Naquele tempo: Jesus foi para o outro lado do mar da Galiléia, também chamado de Tiberíades. Uma grande multidão o seguia,  porque via os sinais que ele operava a favor dos doentes. Jesus subiu ao monte e sentou-se aí, com os seus discípulos. Estava próxima a Páscoa, a festa dos judeus. Levantando os olhos,  e vendo que uma grande multidão estava vindo ao seu encontro, Jesus disse a Filipe: 'Onde vamos comprar pão para que eles possam comer?' Disse isso para pô-lo à prova, pois ele mesmo sabia muito bem o que ia fazer. Filipe respondeu: 'Nem duzentas moedas de prata bastariam para dar um pedaço de pão a cada um'. Um dos discípulos, André, o irmão de Simão Pedro, disse: 'Está aqui um menino com cinco pães de cevada e dois peixes. Mas o que é isso para tanta gente?' Jesus disse: 'Fazei sentar as pessoas'. Havia muita relva naquele lugar, e lá se sentaram, aproximadamente, cinco mil homens. Jesus tomou os pães, deu graças e distribuiu-os aos que estavam sentados, tanto quanto queriam. E fez o mesmo com os peixes. Quando todos ficaram satisfeitos, Jesus disse aos discípulos: 'Recolhei os pedaços que sobraram, para que nada se perca!' Recolheram os pedaços e encheram doze cestos com as sobras dos cinco pães, deixadas pelos que haviam comido. Vendo o sinal que Jesus tinha realizado, aqueles homens exclamavam: 'Este é verdadeiramente o Profeta, aquele que deve vir ao mundo'. Mas, quando notou que estavam querendo levá-lo para proclamá-lo rei, Jesus retirou-se de novo, sozinho, para o monte.
ATUALIZAÇÃO
• Jesus é o Deus que Se revestiu da nossa humanidade e veio ao nosso encontro para nos revelar o seu amor. O seu projeto – projeto que Ele concretizou em cada palavra e em cada gesto enquanto percorreu, com os seus discípulos, as vilas e aldeias da Palestina – consiste em libertar os homens de tudo aquilo que os oprime e lhes rouba a vida. O nosso texto mostra Jesus atento às necessidades da multidão, empenhado em saciar a fome de vida dos homens, preocupado em apontar-lhes o caminho que conduz da escravidão à liberdade. A atitude de Jesus é, para nós, uma expressão clara do amor e da bondade de um Deus sempre atento às necessidades do seu Povo. Garante-nos que, ao longo do caminho da vida, Deus vai ao nosso lado, atento aos nossos dramas e misérias, empenhado em satisfazer as nossas necessidades, preocupado em dar-nos o “pão” que sacia a nossa fome de vida. A nós, compete-nos abrir o coração ao seu amor e acolher as propostas libertadoras que Ele nos faz.
• A “fome” de pão que a multidão sente e que Jesus quer saciar é um símbolo da fome de vida que faz sofrer tantos dos nossos irmãos… Os que têm “fome” são aqueles que são explorados e injustiçados e que não conseguem libertar-se; são os que vivem na solidão, sem família, sem amigos e sem amor; são os que têm que deixar a sua terra e enfrentar uma cultura, uma língua, um ambiente estranho para poderem oferecer condições de subsistência à sua família; são os marginalizados, abandonados, segregados por causa da cor da sua pele, por causa do seu estatuto social ou econômico, ou por não terem acesso à educação e aos bens culturais de que a maioria desfruta; são as crianças vítimas da violência e da exploração; são as vítimas da economia global, cuja vida dança ao sabor dos interesses das multinacionais; são as vítimas do imperialismo e dos interesses dos grandes do mundo… É a esses e a todos os outros que têm “fome” de vida e de felicidade, que a proposta de Jesus se dirige.

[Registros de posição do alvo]
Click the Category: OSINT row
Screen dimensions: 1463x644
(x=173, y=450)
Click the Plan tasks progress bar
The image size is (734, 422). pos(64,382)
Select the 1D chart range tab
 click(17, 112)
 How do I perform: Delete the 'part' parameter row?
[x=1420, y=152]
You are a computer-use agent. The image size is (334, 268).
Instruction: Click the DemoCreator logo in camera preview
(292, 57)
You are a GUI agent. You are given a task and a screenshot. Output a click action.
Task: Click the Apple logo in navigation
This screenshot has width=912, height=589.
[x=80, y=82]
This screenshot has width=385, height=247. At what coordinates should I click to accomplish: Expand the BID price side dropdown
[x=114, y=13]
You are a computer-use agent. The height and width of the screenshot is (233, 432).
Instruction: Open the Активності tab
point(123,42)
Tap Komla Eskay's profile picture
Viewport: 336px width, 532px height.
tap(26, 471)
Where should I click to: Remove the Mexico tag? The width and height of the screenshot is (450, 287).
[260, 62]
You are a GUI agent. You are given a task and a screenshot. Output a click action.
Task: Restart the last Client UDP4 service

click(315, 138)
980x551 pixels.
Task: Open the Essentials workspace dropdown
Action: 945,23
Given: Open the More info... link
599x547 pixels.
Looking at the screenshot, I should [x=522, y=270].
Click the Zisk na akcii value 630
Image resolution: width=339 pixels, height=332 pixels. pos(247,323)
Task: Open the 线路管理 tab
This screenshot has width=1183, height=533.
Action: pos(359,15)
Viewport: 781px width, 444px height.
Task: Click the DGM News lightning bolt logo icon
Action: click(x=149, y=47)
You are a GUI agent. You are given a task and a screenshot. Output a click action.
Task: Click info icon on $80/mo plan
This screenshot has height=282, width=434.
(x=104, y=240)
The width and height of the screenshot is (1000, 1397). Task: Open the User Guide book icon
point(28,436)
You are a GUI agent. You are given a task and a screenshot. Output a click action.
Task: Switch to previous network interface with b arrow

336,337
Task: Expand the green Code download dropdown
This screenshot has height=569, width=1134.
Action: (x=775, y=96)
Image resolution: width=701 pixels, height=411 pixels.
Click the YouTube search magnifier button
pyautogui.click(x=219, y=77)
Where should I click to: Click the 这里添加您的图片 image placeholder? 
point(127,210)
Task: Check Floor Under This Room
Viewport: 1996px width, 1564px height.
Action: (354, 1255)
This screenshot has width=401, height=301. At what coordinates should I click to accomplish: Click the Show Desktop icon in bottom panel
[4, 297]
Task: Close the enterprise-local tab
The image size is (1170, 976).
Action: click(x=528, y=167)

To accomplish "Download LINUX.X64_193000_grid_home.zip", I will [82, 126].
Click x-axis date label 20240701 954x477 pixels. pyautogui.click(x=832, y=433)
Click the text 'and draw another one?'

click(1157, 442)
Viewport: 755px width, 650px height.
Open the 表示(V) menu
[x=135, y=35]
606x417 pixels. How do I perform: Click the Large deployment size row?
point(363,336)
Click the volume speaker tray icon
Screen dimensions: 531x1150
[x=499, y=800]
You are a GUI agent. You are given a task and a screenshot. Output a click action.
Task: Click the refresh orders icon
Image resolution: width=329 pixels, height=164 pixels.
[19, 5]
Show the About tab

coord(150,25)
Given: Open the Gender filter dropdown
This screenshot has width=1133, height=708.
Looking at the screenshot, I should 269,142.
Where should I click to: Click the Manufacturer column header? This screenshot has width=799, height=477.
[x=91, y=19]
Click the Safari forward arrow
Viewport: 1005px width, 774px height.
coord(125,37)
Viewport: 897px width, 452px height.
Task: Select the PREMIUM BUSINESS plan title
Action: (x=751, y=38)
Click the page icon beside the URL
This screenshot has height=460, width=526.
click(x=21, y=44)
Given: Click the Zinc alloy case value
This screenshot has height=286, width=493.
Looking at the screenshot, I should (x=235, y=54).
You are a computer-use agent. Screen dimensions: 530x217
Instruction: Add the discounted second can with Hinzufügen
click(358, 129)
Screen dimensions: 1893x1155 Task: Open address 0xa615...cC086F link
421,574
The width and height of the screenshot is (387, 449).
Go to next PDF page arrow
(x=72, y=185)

INSTRUÇÕES DE TRABALHO: No trecho sobre Jesus e a multidão, quantos cestos foram enchidos com os pedaços que sobraram?

RESPOSTA ESCRITA: Doze cestos, enchidos com as sobras dos cinco pães.